* Problem to work on *
Leave out all pictures. Extract exactly the lines from the one containing "The image size is (1200, 736)." through the end of the data.

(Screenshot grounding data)
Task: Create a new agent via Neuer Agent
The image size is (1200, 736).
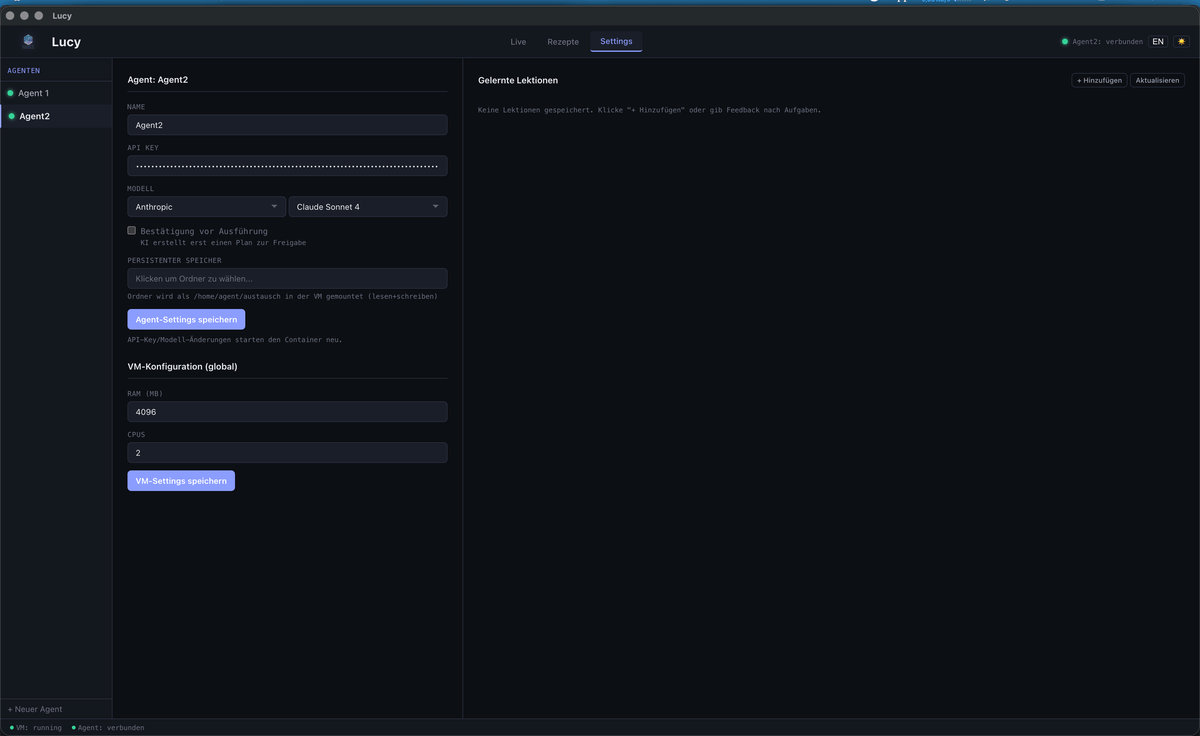Action: [35, 709]
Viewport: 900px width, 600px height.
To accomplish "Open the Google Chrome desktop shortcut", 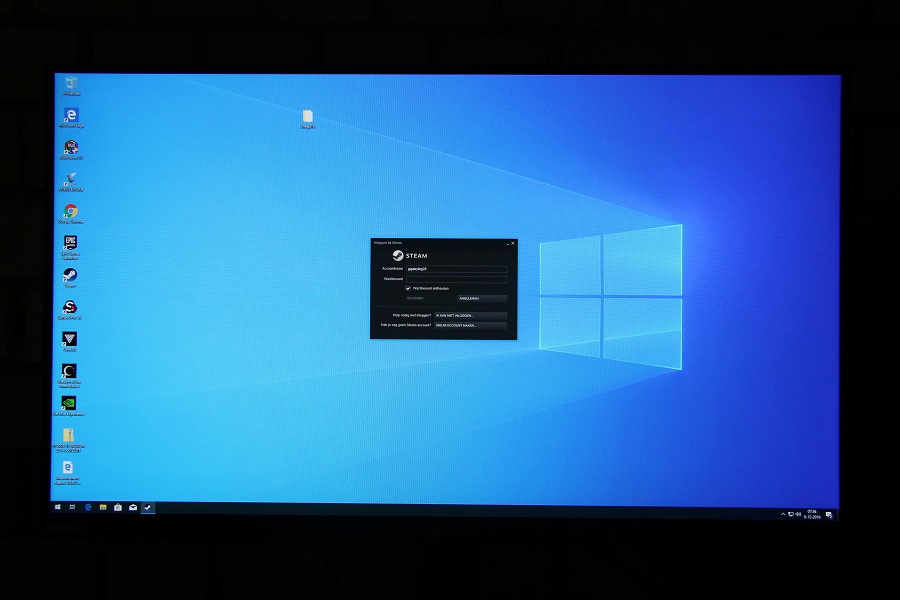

* Solution to this exercise *
The image size is (1200, 736).
Action: [35, 709]
Viewport: 900px width, 600px height.
To accomplish "Open the Google Chrome desktop shortcut", 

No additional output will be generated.